[[ EXTRACTED MATERIAL open ]]
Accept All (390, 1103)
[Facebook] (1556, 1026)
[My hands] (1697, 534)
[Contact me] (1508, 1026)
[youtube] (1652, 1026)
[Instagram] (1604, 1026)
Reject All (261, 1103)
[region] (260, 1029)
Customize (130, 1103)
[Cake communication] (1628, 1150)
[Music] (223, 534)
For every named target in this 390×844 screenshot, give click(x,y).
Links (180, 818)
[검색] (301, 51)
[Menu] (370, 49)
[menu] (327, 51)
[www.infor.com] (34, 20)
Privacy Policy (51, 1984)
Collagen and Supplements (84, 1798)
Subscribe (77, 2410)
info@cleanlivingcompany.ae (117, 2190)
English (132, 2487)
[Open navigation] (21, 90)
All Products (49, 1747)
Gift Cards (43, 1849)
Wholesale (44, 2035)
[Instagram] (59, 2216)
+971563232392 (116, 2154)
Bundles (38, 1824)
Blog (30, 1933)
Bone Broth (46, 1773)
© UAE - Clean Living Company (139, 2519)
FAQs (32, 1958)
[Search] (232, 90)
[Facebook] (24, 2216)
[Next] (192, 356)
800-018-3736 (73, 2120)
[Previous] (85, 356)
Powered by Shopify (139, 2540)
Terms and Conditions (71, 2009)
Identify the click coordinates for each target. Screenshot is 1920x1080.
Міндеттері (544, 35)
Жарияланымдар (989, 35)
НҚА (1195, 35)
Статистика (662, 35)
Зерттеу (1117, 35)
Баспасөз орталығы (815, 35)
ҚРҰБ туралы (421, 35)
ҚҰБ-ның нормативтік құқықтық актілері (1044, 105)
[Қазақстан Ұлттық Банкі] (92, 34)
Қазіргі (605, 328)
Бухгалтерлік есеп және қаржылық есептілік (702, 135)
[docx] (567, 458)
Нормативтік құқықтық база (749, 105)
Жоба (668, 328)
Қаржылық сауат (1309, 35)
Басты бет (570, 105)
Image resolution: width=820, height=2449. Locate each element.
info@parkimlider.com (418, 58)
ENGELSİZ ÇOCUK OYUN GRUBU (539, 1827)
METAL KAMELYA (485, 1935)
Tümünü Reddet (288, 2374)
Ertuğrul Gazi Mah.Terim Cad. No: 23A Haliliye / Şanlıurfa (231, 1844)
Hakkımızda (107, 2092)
[[ EXTRACTED MATERIAL closed ]]
HOW TO COMPLETE THIS TASK: Your reply is to repeat, unchanged, the lines above running from the one with "[Facebook] (24, 2216)" up to and including the one with "Жарияланымдар (989, 35)".

SOLUTION TO THE EXERCISE:
[Facebook] (24, 2216)
[Next] (192, 356)
800-018-3736 (73, 2120)
[Previous] (85, 356)
Powered by Shopify (139, 2540)
Terms and Conditions (71, 2009)
Identify the click coordinates for each target. Screenshot is 1920x1080.
Міндеттері (544, 35)
Жарияланымдар (989, 35)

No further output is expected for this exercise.